**Given task**
Using the report and recommendation below, explain what the magistrate judge bases the recommendation on that the settlement agreement at ECF No. 41 be found fair and reasonable. Answer in one to three sentences.
═════ Text section ═════
Opinion
21 Civ. 959 (DG) (VMS)
01-16-2024
REPORT AND RECOMMENDATION
Vera M. Scanlon, United States Magistrate Judge
The undersigned respectfully recommends that the motion for settlement approval at ECF No. 35, in view of the settlement agreement at ECF No. 41, be granted, upon the effectuation of the two modifications discussed below. For the reasons stated on the record on 3/28/2023, and based on the initial submission at ECF No. 35, the first revised submission at ECF Nos. 38 and 39, and the second revised submission at ECF Nos. 40 and 41, the undersigned respectfully recommends that the District Court find the settlement agreement at ECF No. 41 to be fair and reasonable under Cheeks v. Freeport Pancake House, Inc., 796 F.3d 199 (2d Cir. 2015), upon the effectuation of the two modifications discussed below.
═════ Available data ═════
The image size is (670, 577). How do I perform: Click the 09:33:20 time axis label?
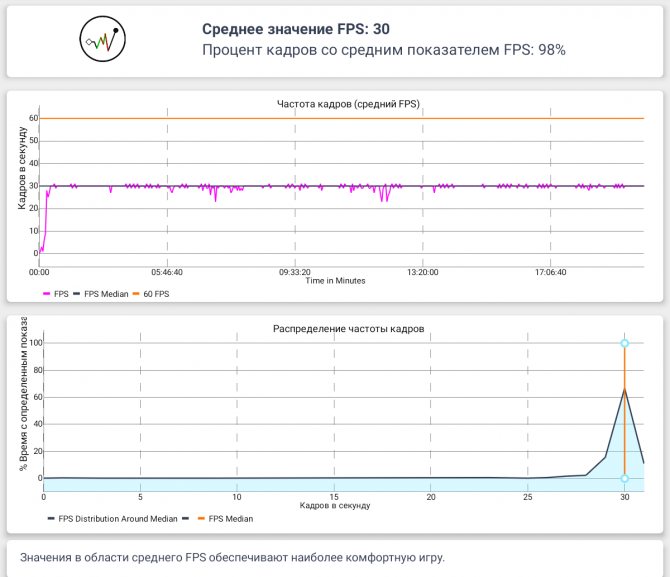(295, 272)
═════
**Solution to this exercise**
The recommendation rests on the reasons stated on the record on 3/28/2023 and on three submissions: the initial submission at ECF No. 35, the first revised submission at ECF Nos. 38 and 39, and the second revised submission at ECF Nos. 40 and 41. On that basis, the judge recommends finding the agreement fair and reasonable under Cheeks v. Freeport Pancake House, Inc., once two modifications are made.